### EXERCISE REQUIREMENTS
Could you write out the line containing "Privacy Policy (447, 2563)" and all the lines below it in the data, exactly, through the final one and nothing else?

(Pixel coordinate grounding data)
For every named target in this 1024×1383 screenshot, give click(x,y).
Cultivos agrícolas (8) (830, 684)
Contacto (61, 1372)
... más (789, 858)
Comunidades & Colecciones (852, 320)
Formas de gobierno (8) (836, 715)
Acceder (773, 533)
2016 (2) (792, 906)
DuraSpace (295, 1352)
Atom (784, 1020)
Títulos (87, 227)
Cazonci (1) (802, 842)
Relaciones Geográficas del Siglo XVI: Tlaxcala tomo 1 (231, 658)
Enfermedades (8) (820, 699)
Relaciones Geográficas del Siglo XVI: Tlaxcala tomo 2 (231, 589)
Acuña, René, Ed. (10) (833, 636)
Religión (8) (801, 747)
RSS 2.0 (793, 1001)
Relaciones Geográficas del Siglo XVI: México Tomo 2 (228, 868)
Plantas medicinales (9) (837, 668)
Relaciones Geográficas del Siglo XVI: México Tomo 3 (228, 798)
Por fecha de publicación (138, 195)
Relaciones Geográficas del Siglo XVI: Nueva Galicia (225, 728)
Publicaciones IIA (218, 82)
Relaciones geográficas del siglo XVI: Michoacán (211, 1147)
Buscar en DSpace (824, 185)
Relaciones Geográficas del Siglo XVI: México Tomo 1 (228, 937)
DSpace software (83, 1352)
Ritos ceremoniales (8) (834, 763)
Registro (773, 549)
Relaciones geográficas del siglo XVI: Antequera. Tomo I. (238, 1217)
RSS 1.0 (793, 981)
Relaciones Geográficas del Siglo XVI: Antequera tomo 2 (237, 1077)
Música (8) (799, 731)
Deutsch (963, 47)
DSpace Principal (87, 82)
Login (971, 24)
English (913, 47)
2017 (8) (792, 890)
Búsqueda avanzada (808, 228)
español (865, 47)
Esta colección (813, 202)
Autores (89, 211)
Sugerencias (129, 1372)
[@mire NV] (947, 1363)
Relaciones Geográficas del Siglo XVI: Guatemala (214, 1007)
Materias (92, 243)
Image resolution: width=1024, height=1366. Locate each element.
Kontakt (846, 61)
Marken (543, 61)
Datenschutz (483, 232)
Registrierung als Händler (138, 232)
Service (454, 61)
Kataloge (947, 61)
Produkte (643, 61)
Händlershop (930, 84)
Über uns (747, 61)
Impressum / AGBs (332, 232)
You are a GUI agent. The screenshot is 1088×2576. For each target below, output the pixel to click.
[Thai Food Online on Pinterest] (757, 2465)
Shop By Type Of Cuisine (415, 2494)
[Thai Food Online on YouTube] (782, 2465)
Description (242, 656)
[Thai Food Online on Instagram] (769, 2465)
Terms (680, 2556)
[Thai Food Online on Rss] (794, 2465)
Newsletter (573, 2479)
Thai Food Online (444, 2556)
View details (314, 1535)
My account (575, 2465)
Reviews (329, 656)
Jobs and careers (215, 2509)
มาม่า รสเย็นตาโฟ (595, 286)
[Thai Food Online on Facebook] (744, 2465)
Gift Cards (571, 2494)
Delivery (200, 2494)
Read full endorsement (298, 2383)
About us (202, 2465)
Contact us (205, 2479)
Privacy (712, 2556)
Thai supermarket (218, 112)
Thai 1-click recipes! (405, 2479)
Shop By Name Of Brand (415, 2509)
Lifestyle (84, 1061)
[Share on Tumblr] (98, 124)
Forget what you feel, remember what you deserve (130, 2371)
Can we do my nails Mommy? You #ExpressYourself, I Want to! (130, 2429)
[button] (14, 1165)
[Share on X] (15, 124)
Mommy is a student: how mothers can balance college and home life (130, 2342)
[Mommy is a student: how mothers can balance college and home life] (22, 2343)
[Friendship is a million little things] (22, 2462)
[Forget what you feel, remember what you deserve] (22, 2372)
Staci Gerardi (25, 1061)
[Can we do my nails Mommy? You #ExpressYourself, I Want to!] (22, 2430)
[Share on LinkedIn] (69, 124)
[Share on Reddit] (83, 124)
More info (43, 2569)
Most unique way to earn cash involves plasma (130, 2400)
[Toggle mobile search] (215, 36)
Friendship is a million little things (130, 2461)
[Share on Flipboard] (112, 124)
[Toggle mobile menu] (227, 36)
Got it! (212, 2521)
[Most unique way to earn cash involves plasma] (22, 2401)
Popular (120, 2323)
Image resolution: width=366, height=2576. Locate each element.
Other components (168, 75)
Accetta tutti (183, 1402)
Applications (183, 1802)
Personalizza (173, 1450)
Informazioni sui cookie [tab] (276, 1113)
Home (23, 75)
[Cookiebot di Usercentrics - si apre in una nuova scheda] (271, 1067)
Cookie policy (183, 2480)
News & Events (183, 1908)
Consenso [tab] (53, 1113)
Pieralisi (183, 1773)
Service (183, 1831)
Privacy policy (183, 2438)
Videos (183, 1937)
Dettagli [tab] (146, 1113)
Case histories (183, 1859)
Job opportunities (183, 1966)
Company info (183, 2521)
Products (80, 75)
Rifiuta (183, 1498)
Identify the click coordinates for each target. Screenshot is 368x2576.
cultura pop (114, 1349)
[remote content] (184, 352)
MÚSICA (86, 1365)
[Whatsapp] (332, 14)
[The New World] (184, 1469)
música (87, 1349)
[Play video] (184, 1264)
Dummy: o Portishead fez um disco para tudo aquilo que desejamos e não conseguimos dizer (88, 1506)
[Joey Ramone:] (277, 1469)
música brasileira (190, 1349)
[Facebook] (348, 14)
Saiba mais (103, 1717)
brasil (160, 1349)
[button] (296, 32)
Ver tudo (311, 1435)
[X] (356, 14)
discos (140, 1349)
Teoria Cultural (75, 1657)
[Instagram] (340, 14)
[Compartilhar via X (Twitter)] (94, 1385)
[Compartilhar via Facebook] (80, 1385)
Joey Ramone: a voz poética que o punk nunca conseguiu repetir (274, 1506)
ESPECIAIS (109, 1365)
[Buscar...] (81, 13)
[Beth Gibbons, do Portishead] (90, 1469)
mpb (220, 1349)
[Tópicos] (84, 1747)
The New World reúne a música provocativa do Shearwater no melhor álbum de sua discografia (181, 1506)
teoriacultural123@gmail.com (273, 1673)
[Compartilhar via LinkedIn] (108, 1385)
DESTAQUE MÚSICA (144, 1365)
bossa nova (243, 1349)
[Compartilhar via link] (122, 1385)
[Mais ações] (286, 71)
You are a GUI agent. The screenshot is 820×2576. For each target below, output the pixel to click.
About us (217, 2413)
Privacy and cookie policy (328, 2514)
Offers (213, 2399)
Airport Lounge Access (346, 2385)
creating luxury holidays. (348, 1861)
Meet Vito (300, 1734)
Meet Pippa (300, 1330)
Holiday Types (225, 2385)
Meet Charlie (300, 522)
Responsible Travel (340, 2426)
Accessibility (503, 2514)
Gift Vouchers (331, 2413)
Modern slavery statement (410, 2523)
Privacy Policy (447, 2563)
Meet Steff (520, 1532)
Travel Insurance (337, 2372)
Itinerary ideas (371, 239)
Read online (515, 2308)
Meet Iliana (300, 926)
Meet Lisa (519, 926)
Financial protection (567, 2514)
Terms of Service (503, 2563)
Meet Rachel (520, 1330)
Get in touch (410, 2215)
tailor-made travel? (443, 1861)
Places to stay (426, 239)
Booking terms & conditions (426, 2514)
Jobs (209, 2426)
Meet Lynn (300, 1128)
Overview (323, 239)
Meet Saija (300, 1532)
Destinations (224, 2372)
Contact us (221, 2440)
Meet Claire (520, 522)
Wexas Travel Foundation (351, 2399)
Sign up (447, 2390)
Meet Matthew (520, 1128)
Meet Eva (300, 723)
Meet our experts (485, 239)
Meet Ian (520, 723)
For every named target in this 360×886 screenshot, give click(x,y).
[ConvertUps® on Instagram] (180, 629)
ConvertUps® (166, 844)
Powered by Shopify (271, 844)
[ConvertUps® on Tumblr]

### SOLUTION TO THIS EXERCISE
Privacy Policy (447, 2563)
Meet Steff (520, 1532)
Travel Insurance (337, 2372)
Itinerary ideas (371, 239)
Read online (515, 2308)
Meet Iliana (300, 926)
Meet Lisa (519, 926)
Financial protection (567, 2514)
Terms of Service (503, 2563)
Meet Rachel (520, 1330)
Get in touch (410, 2215)
tailor-made travel? (443, 1861)
Places to stay (426, 239)
Booking terms & conditions (426, 2514)
Jobs (209, 2426)
Meet Lynn (300, 1128)
Overview (323, 239)
Meet Saija (300, 1532)
Destinations (224, 2372)
Contact us (221, 2440)
Meet Claire (520, 522)
Wexas Travel Foundation (351, 2399)
Sign up (447, 2390)
Meet Matthew (520, 1128)
Meet Eva (300, 723)
Meet our experts (485, 239)
Meet Ian (520, 723)
For every named target in this 360×886 screenshot, give click(x,y).
[ConvertUps® on Instagram] (180, 629)
ConvertUps® (166, 844)
Powered by Shopify (271, 844)
[ConvertUps® on Tumblr]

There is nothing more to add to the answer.